Shivayogi authored a collection of songs in early 15th century called the Kaivalya Paddhati (lit, "Songs of the pathway to emancipation"). These songs are best described as lyrical swara Vachanas (poems written to notes) set to various classical ragas ("tunes"). They are based on religious, philosophical and reflective themes and are quite unlike those composed by the contemporary Haridasas (devotee-saint-poets of the god Vishnu) of Karnataka. This work established Shivayogi as the originator of a mystical form of literature called Kaivalya Sahitya (lit "Kaivalya literature"), a synthesis of the Veerashaiva and Advaita philosophies, with an emphasis on knowledge as opposed to devotion. His influence on writers in the swara Vachana genre over the next three centuries is evident.

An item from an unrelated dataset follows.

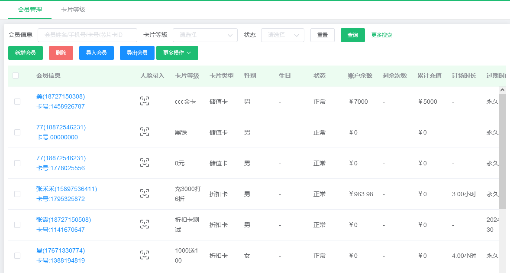Expand the 更多操作 dropdown button
The height and width of the screenshot is (273, 510).
point(177,53)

Notable poets who were inspired by Shivayogi include Shadaksharadeva (Muppina Sadakshari), a contemporary poet, Chidananda Avadhuta (17th century), Sarpabhushana Shivayogi (18th century) and the itinerant poet Shishunala Sharif.

The Puratana Trividhi is a short work by him consisting of 77 tripadis (three-line verses) eulogising the 63 Nayanmars (devotee-saints of the Hindu god Shiva) of Tamil Nadu. His other compositions include Paramanubhava Bodhe, Paramartha Gita and Anubhavasara.